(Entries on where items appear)

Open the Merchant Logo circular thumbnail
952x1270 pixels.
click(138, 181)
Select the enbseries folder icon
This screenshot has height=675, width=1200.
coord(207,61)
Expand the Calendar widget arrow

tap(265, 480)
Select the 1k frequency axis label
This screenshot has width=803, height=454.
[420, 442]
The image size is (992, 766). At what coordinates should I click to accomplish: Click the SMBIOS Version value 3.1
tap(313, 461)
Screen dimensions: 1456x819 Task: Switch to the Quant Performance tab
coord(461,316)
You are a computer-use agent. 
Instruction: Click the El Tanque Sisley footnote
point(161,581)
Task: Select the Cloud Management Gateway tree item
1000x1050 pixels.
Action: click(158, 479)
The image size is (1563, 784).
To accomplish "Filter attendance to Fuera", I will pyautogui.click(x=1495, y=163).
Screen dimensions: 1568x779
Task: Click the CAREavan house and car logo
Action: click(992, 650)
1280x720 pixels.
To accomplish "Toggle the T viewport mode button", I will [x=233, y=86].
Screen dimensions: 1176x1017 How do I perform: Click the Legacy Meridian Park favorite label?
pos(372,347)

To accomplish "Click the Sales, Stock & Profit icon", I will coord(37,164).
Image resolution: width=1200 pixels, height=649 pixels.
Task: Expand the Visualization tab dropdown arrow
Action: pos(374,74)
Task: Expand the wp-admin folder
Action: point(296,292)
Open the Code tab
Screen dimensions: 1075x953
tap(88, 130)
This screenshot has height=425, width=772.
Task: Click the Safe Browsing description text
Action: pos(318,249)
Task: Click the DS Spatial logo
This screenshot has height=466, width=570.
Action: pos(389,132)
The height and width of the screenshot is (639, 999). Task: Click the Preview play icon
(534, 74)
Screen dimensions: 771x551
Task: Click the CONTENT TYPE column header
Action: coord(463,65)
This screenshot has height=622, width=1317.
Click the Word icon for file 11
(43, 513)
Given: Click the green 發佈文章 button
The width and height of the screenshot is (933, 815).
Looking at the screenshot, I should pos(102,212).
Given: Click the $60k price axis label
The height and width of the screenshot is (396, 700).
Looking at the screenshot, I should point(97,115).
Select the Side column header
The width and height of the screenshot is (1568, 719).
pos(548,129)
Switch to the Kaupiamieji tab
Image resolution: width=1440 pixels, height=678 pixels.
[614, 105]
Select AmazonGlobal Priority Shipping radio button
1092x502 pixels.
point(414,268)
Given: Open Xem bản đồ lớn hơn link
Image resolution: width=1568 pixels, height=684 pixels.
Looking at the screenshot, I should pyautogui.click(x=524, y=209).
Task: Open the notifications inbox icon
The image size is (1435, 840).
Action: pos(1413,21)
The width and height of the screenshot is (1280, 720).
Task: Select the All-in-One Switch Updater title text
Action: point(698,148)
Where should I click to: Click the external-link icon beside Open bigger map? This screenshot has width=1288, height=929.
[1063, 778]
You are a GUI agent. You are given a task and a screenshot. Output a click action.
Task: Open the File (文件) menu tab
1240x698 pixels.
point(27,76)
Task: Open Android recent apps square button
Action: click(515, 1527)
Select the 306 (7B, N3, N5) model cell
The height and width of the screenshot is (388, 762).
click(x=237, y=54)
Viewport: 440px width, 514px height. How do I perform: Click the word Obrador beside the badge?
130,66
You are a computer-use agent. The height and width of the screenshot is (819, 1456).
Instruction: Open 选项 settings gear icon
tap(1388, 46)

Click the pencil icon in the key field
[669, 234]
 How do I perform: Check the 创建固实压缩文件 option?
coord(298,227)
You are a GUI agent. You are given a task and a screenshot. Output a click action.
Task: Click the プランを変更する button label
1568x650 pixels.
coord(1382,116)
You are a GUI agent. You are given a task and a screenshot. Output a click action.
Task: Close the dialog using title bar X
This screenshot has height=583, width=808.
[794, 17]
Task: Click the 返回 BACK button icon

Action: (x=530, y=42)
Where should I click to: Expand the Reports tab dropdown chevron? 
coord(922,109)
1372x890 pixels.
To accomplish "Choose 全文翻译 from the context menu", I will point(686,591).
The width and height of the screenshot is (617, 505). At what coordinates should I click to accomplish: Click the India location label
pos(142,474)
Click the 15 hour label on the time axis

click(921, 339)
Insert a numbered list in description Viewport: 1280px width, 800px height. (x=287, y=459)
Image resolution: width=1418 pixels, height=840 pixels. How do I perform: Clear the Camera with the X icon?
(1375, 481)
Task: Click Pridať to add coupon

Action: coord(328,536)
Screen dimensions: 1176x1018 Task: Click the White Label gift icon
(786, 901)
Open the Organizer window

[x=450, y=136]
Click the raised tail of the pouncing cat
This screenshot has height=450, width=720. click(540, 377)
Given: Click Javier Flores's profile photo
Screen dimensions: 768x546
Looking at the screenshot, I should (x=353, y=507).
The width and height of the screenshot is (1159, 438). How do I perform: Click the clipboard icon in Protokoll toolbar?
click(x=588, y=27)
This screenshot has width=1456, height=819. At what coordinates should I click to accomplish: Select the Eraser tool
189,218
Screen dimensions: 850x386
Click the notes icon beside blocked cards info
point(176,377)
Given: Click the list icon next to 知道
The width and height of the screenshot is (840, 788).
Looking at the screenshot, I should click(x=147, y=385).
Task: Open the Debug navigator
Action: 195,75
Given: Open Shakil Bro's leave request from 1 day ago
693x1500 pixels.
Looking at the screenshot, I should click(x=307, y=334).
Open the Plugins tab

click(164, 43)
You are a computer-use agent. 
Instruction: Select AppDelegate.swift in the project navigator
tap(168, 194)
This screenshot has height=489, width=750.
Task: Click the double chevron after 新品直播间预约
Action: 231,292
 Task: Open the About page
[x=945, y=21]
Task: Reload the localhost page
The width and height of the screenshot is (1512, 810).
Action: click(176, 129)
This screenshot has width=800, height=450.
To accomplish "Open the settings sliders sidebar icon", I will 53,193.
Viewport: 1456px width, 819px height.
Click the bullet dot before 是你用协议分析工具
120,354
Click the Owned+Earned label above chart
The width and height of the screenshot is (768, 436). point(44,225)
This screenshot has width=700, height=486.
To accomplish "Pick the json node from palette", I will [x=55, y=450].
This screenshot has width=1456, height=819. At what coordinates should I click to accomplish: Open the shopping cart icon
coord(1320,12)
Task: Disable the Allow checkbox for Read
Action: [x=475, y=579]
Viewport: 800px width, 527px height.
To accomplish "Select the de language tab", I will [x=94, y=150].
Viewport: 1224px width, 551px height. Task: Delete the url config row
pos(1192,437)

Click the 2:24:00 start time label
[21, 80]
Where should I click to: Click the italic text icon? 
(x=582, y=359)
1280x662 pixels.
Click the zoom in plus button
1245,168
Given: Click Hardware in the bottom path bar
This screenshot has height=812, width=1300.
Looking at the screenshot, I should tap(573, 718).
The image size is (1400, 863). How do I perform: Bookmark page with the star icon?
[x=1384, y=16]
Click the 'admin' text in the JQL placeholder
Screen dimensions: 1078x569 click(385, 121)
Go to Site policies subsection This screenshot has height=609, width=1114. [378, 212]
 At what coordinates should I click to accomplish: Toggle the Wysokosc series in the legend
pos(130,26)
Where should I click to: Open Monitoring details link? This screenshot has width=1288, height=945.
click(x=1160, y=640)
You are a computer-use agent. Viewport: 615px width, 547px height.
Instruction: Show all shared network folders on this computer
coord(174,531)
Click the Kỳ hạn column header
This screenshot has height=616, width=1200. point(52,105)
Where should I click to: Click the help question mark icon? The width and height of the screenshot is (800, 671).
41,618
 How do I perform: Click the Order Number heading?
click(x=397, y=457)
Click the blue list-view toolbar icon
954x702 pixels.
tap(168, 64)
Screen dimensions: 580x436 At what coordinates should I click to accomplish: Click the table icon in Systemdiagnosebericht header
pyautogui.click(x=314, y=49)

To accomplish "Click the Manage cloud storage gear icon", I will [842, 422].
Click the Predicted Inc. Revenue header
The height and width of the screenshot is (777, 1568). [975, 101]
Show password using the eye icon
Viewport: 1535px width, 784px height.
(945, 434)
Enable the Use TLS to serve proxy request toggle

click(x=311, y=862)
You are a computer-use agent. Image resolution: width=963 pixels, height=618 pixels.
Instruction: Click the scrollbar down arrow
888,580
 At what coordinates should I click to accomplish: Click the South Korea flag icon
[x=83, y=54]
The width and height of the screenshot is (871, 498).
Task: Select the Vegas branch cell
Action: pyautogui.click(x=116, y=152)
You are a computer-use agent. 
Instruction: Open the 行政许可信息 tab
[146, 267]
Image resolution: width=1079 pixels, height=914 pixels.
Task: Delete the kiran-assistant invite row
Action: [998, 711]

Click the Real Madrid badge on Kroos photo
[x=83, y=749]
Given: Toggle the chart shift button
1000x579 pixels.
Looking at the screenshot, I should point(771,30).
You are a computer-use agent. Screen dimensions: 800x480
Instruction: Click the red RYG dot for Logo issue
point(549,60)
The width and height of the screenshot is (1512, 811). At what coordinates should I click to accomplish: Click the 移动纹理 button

_Task brief_
Copy out everything from the line containing "Task: Select the Cloud" down to the line containing "Action: click(158, 479)", both of those lines included, reproducing each line without any change.

_Written response_
Task: Select the Cloud Management Gateway tree item
1000x1050 pixels.
Action: click(158, 479)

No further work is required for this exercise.